Aim of the task: Somewhere below are a line with "Screen dimensions: 1456x823" and a later line with "Click the 黒龙江". Output exactly those lines and all lines between them.

Material shown:
______
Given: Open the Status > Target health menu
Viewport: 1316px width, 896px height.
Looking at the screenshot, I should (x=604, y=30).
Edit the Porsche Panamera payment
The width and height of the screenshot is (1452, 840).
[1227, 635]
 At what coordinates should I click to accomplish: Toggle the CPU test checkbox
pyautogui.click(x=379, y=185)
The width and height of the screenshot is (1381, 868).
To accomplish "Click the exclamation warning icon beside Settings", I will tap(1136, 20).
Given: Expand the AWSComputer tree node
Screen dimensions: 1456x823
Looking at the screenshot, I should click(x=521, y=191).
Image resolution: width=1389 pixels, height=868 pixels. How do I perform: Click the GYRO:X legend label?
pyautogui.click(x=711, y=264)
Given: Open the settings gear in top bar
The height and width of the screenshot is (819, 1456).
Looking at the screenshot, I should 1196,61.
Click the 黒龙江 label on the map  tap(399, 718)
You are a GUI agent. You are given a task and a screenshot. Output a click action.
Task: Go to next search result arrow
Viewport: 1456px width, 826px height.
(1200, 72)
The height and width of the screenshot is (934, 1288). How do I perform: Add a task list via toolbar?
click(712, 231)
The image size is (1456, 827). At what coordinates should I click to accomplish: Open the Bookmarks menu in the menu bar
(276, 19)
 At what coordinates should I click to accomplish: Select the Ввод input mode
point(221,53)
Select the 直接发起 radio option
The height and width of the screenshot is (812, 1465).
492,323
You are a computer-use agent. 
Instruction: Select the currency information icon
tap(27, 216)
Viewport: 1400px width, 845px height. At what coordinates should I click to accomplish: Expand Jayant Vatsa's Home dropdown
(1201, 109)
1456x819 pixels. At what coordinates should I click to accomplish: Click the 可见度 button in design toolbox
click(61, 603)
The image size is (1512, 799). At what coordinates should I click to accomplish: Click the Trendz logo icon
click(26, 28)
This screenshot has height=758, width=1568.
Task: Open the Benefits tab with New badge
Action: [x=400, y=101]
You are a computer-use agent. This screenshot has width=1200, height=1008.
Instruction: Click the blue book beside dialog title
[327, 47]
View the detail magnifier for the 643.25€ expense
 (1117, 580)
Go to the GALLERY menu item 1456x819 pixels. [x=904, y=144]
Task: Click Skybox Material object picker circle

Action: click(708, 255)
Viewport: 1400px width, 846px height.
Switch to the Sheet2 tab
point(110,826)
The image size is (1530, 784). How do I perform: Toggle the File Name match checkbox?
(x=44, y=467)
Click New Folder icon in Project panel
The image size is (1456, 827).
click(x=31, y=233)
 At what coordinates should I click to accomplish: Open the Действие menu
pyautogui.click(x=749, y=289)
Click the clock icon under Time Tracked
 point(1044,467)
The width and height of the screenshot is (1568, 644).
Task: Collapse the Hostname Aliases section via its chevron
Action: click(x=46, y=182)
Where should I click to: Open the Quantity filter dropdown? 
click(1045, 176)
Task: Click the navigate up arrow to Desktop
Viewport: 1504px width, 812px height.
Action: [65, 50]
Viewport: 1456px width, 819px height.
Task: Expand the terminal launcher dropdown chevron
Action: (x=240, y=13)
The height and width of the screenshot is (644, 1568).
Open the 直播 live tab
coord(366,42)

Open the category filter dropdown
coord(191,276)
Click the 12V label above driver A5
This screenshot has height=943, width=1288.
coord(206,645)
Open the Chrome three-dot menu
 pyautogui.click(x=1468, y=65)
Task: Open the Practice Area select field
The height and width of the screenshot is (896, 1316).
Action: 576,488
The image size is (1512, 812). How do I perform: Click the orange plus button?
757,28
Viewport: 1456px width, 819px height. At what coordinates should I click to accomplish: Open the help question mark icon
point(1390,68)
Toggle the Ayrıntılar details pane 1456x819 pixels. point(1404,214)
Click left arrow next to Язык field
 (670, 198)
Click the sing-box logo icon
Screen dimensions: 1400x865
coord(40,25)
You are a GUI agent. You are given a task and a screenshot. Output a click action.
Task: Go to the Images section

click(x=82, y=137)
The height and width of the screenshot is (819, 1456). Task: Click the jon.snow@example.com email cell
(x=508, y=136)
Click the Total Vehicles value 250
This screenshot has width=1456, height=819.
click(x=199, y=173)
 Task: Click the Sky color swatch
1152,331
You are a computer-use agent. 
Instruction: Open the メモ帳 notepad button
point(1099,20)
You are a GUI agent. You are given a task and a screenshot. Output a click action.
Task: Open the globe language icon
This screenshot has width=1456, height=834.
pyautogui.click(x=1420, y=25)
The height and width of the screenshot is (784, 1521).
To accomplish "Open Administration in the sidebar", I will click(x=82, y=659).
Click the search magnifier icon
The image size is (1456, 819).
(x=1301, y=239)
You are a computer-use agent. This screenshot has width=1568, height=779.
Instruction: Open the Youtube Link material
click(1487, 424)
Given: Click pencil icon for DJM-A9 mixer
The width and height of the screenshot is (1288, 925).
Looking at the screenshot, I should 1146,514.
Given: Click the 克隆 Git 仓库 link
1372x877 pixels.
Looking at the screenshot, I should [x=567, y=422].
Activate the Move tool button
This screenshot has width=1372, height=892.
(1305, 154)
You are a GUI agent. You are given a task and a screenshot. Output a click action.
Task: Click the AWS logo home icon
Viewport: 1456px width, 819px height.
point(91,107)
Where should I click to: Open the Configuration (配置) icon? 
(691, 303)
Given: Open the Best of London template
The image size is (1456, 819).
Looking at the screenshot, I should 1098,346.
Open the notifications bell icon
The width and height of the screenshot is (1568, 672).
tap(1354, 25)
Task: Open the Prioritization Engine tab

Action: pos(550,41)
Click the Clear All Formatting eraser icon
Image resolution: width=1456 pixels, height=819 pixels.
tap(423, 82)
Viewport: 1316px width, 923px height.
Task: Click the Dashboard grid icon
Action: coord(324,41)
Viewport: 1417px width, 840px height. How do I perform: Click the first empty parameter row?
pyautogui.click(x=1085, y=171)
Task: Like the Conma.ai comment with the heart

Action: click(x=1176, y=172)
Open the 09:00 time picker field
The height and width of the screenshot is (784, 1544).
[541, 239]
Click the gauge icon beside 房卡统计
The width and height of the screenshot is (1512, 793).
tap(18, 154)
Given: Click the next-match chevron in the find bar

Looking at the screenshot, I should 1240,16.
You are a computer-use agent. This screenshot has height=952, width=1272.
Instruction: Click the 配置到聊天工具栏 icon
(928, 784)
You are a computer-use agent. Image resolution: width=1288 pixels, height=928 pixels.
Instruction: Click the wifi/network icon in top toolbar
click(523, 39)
______
Exercise response:
Screen dimensions: 1456x823
Looking at the screenshot, I should click(x=521, y=191).
Image resolution: width=1389 pixels, height=868 pixels. How do I perform: Click the GYRO:X legend label?
pyautogui.click(x=711, y=264)
Given: Open the settings gear in top bar
The height and width of the screenshot is (819, 1456).
Looking at the screenshot, I should 1196,61.
Click the 黒龙江 label on the map  tap(399, 718)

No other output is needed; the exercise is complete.